Possibly more important, slavery was an issue in the War of 1812, a fact not mentioned in most U.S. history books. After Somersett and the resulting American Revolution, the British courts had backed off the idea of outlawing slavery. But the anti-slavery movement in England kept pushing. In 1806 the Foreign Slave Trade Act "banned British subjects, shipyards, outfitters and insureres from participating in the slave trade... A well-concealed secret was that many, possibly the majority, of supposedly neutral "American" slave ships were in fact owned by Britons, manned by British crews, and outfitted in Liverpool." [Hochschild, Adam. Bury the Chains page 302-303]. Then in 1807 the British slave trade was abolished in its entirety.

The harrassing of American shipping by the British, and impressing of former British seamen, is usually stated as the cause of the War of 1812. But that harassment was mainly about stopping the slave trade.

The War of 1812 was a war of aggression by the United States.
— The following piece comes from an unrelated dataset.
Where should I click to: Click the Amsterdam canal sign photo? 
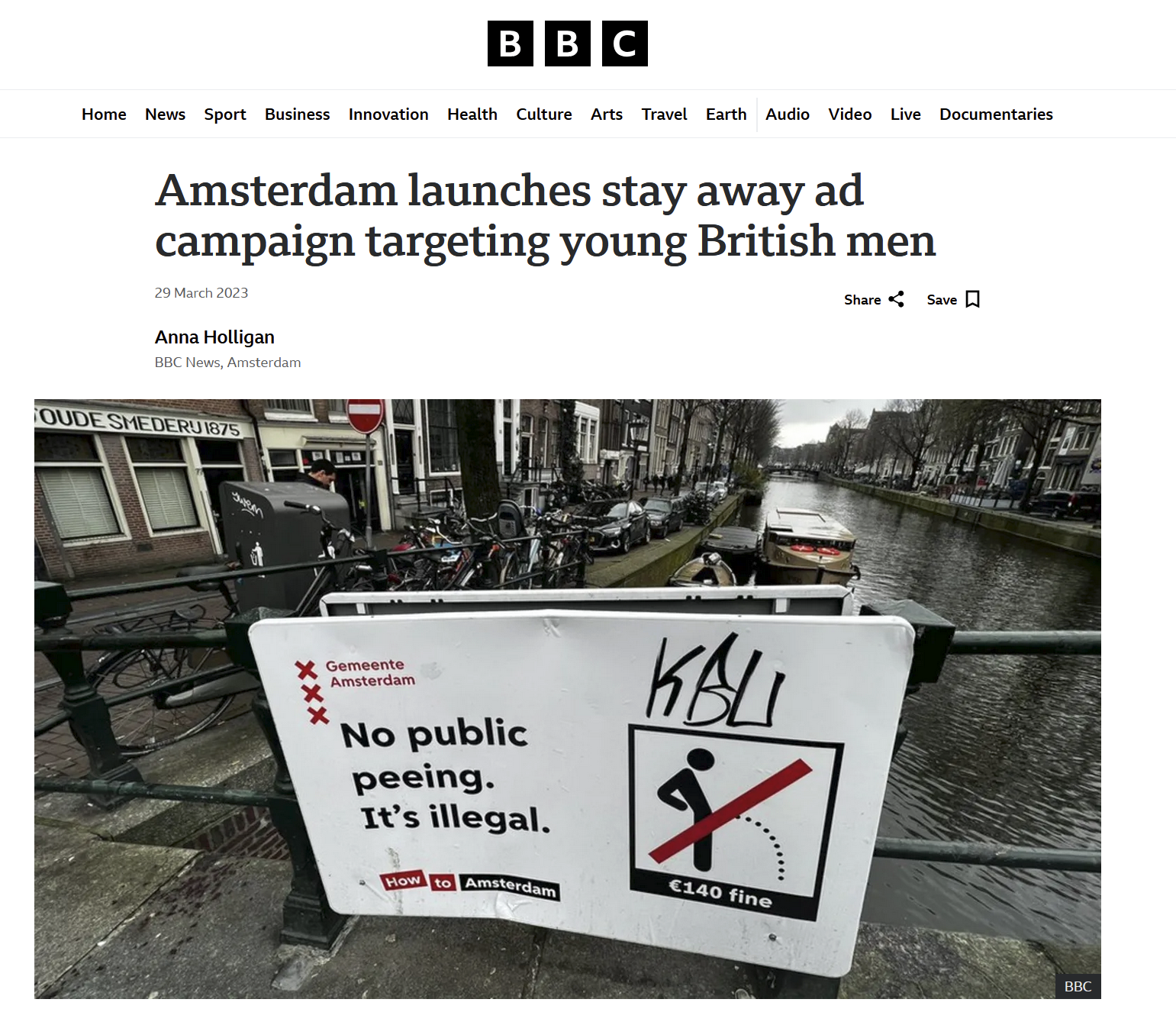tap(567, 698)
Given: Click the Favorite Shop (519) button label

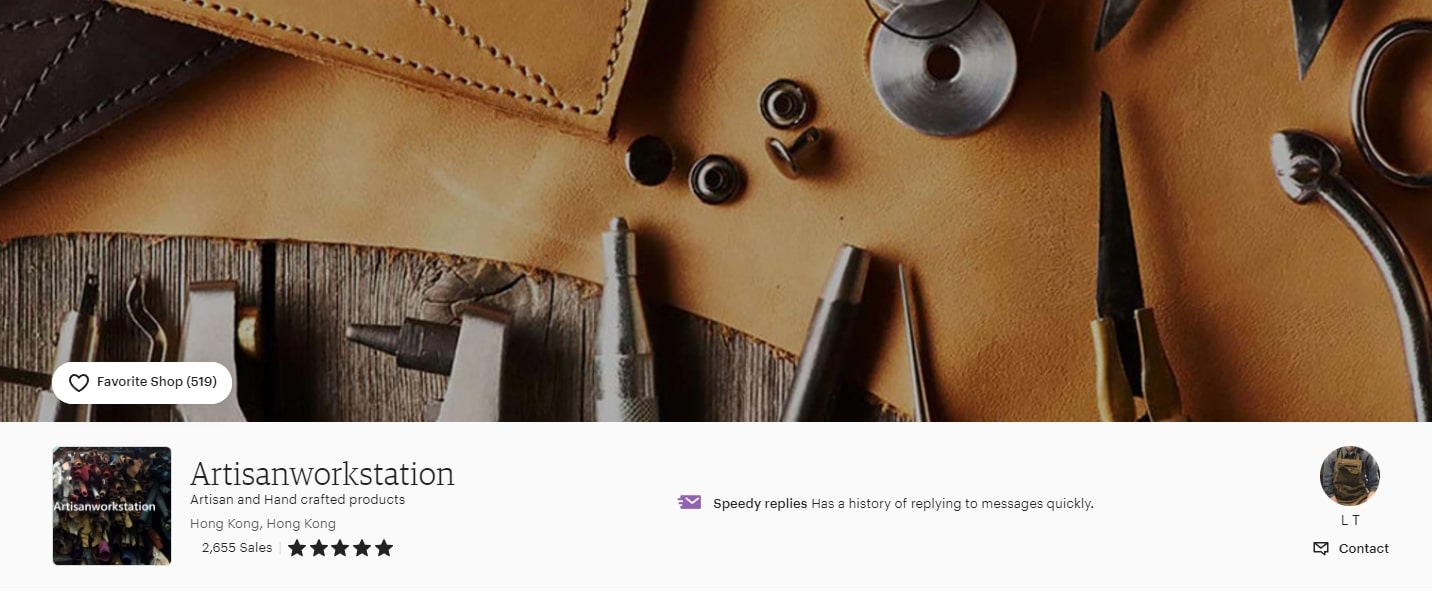Looking at the screenshot, I should click(157, 382).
Its underlying purpose was to continue committing crimes against humanity, which slavery is. James Madison, by my standards, is a War Criminal and Crimes Against Humanity criminal.

Yet I appreciate his working to separate Church and State, and his work on the Bill of Rights. Probably if he had not been raised with slaves and surrounded himself with other slavers, he would have realised how criminal that practice was.

And so each of us might think: how was I raised, and how might that prevent me from seeing what is good and just?